#### Material for the task:
--

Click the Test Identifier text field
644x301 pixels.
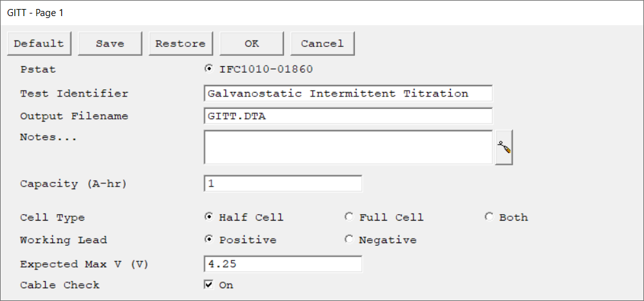click(x=348, y=94)
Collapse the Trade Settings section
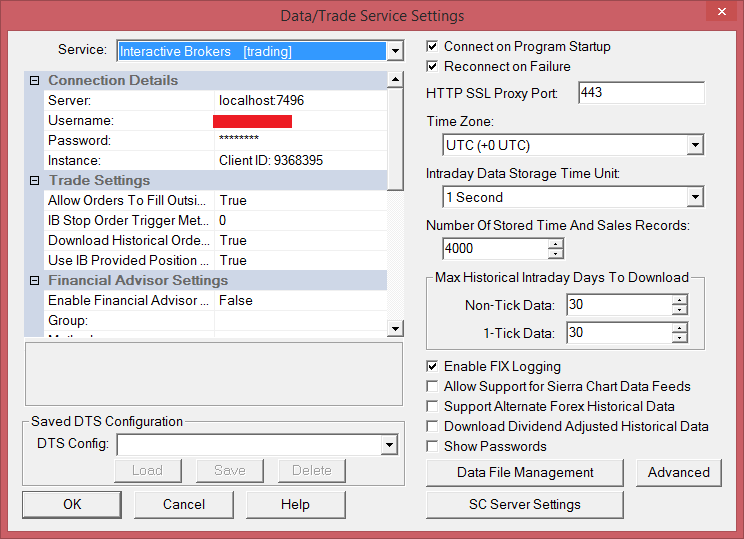The image size is (744, 539). 34,181
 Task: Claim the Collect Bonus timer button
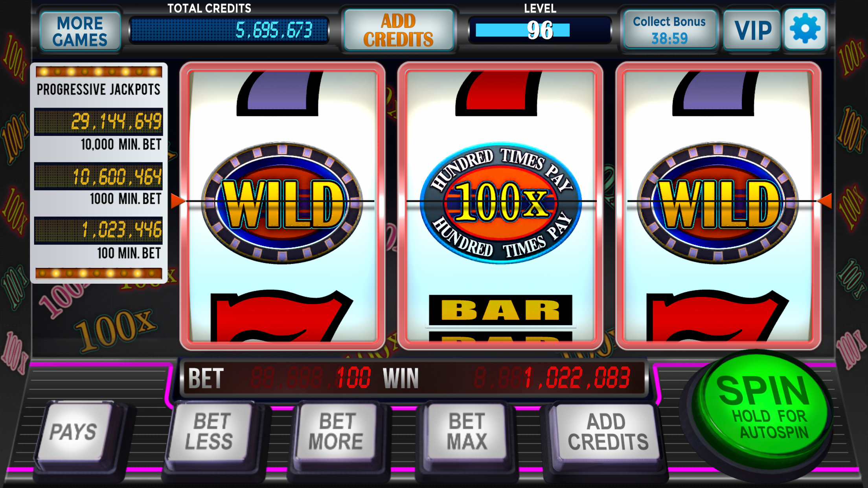click(x=669, y=30)
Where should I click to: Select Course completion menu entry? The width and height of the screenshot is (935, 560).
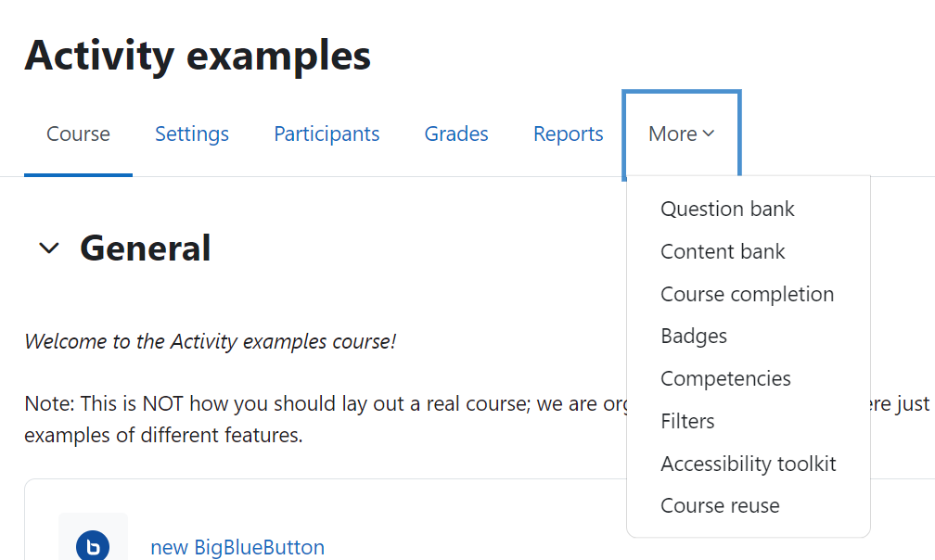[x=749, y=294]
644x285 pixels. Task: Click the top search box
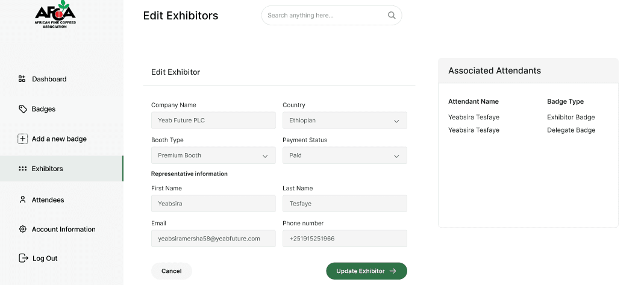click(324, 16)
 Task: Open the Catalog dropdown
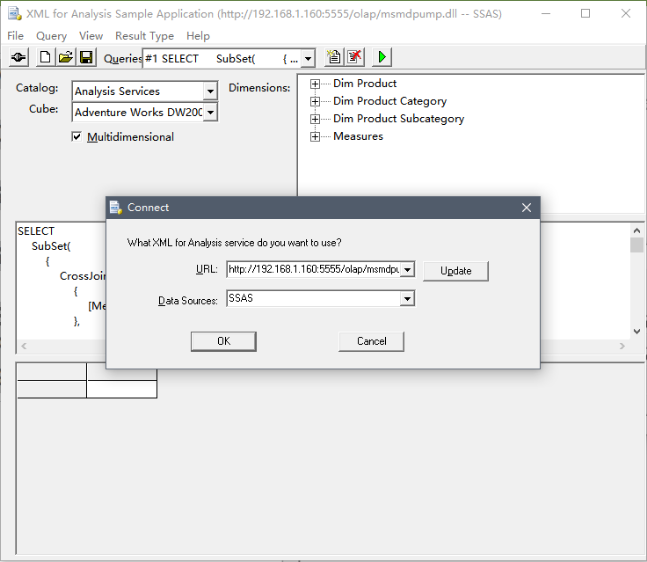tap(209, 92)
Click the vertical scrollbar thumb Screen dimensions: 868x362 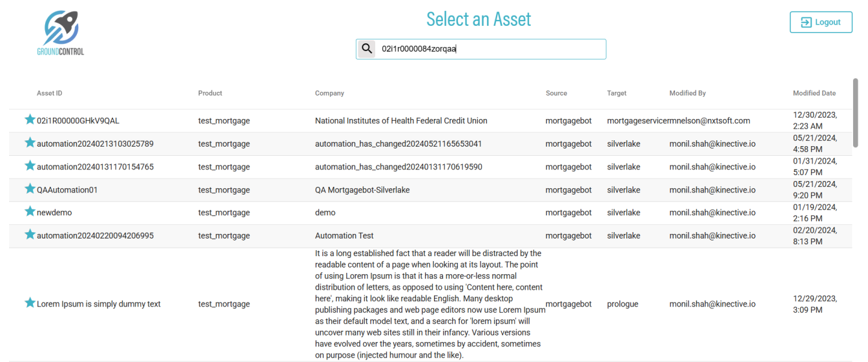tap(856, 113)
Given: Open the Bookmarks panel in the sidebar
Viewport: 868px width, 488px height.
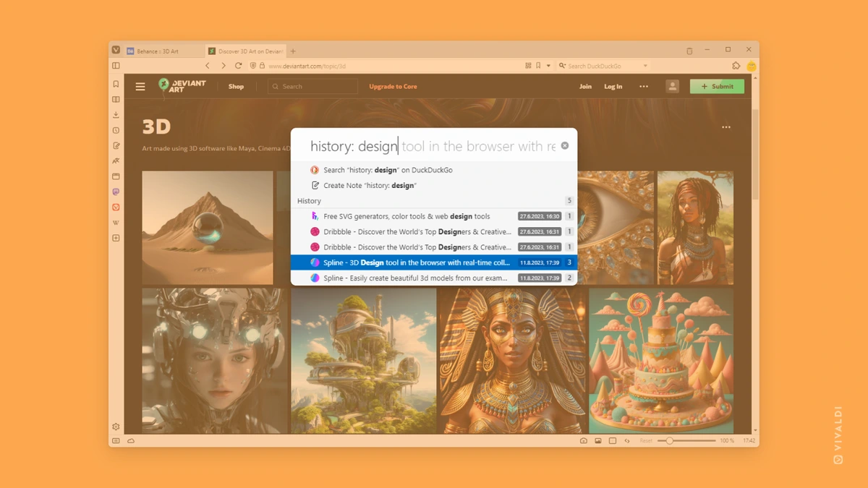Looking at the screenshot, I should [116, 84].
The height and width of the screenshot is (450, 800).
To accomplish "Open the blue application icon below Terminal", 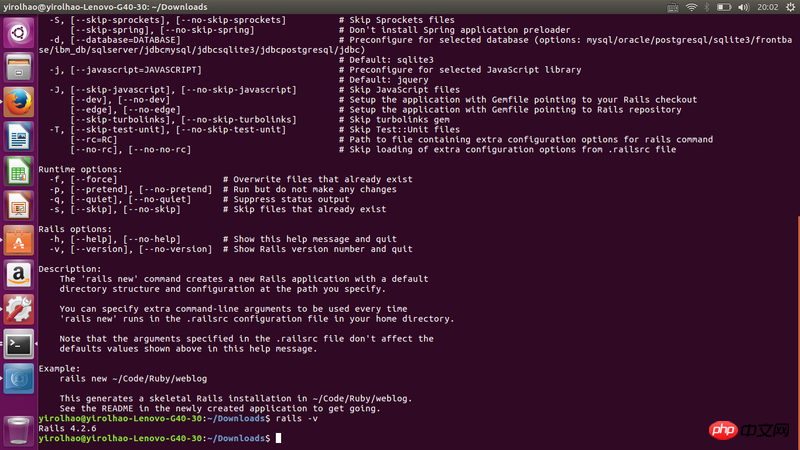I will (x=19, y=379).
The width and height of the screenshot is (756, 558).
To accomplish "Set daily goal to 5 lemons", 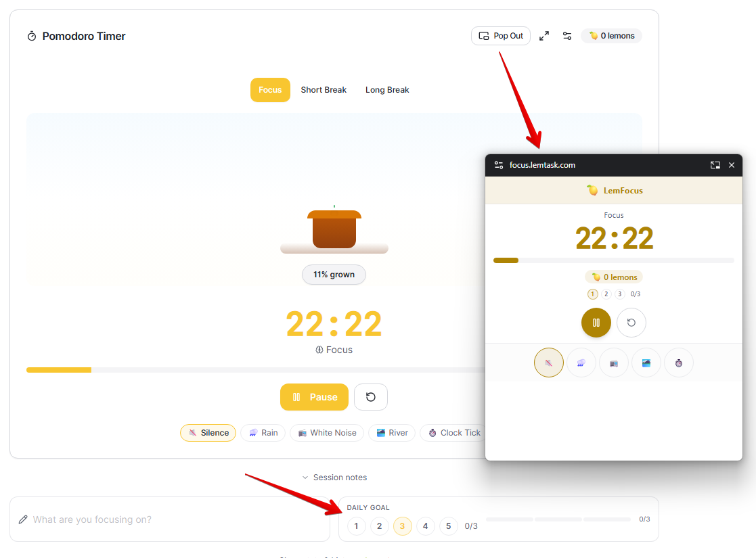I will pyautogui.click(x=448, y=526).
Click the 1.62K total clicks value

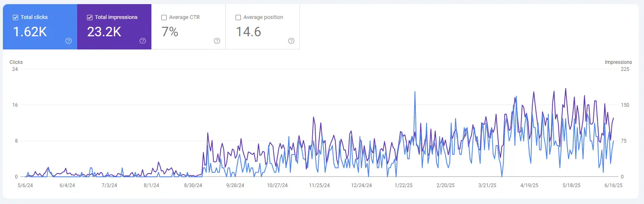(x=30, y=32)
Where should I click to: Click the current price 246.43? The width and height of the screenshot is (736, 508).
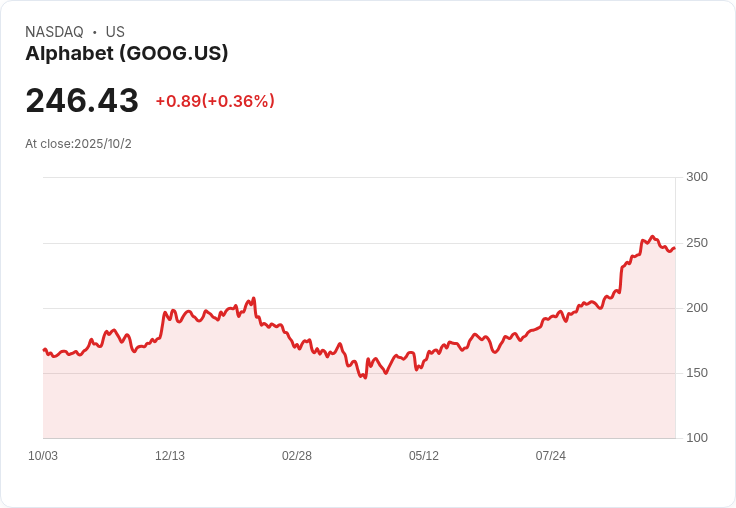[x=82, y=101]
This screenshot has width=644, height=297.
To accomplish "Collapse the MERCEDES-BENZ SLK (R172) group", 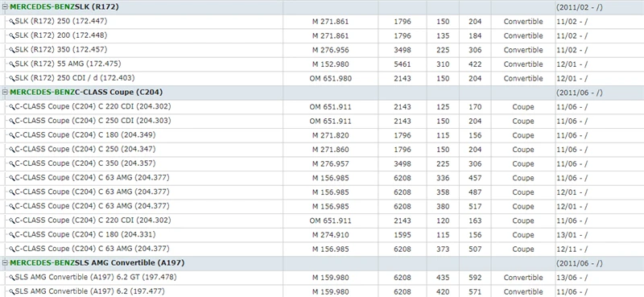I will (5, 7).
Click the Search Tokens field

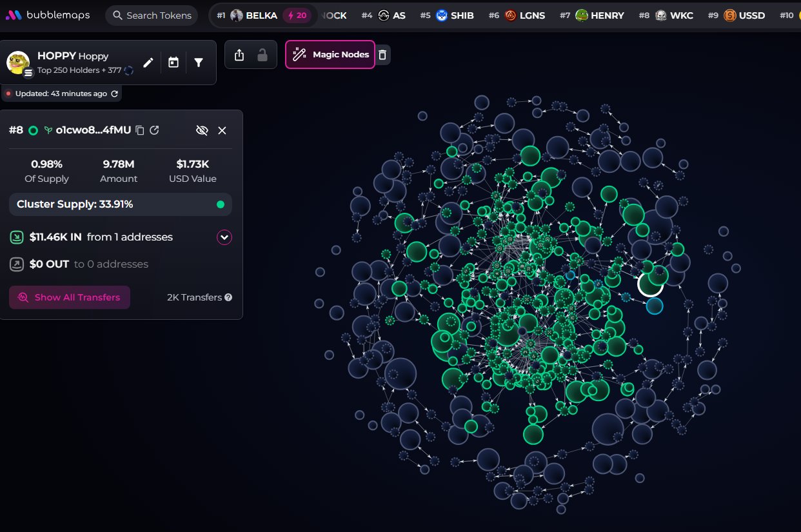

--

#### Your assignment:
Within the entries, find all lines holding "field" and copy each one.

#### Response to the exercise:
Click the Test Identifier text field
Click the Search Tokens field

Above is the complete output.